XP vê 3% de risco de racionamento de energia no Brasil nos próximos 12 meses

Analistas dizem que embora os reservatórios atinjam níveis historicamente baixos, há capacidade térmica para ser utilizada e evitar medidas mais dramáticas.

Reservatório de hidrelétrica 30/06/2021 REUTERS/Jesus Bustamante

Com uma matriz energética brasileira mais diversificada e um sistema de transmissão mais robusto, o país vive hoje um cenário diferente do sofrido há 20 anos, e o risco de racionamento de energia nos próximos 12 meses é de apenas 3%, disseram analistas da XP Investimentos em relatório nesta sexta-feira (02).

O governo tem adotado diversas medidas para garantir o abastecimento de energia do Brasil, diante de uma grave crise hídrica nos reservatórios das hidrelétricas do país, principais responsáveis pela geração elétrica. Até então, o governo vem descartando hipóteses de racionamento.

Na véspera, a câmara criada pelo governo para buscar medidas de garantia do suprimento chamada Creg teve sua primeira reunião, onde foram estabelecidas suas regras de funcionamento, além de nivelar o conhecimento dos participantes.
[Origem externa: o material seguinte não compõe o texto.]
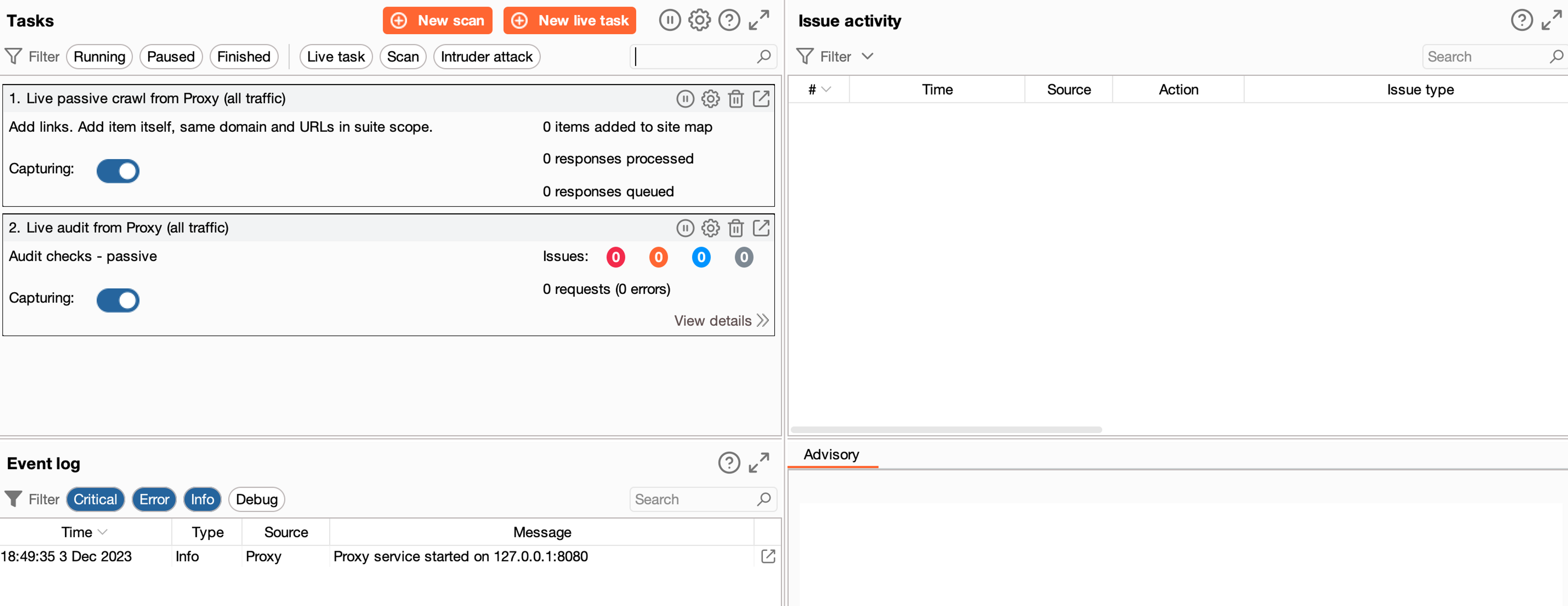
Task: Click the red high-severity issues counter
Action: pos(615,257)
“Embora estimemos que os reservatórios atinjam níveis historicamente baixos (18% em novembro de 2021 para o Sistema Interligado Nacional (SIN) consolidado), há capacidade térmica suficiente para ser utilizada e evitar medidas mais dramáticas”, disseram os analistas da XP, Victor Burke e Maíra Maldonado.

“O modelo não encontra uma solução se a energia natural afluente (ENA) média para os próximos doze meses ficar abaixo de 50% da média de longo prazo (MLT), só então o racionamento de energia seria deflagrado. De acordo com nossas estimativas, a probabilidade de a ENA ficar abaixo de 50% (e, portanto, de termos racionamento) é de 3%.”

Dessa forma, os analistas frisaram ver como “muito improvável um racionamento de energia para os próximos 12 meses”. Segundo eles, o SIN tornou-se mais preparado para lidar com cenários de estresse do que em 2001, quando foi necessário um racionamento.

O sistema de transmissão, pontuou a XP, cresceu 136% enquanto a demanda avançou apenas 93%, reduzindo as restrições no sistema e permitindo mais flexibilidade ao seu operador (ONS). Além disso, há 20 anos, 83% da capacidade instalada era proveniente de fontes hídricas, hoje apenas 65% da matriz energética provém de hidrelétricas, graças à adição de fontes térmicas, eólicas e solares ao sistema.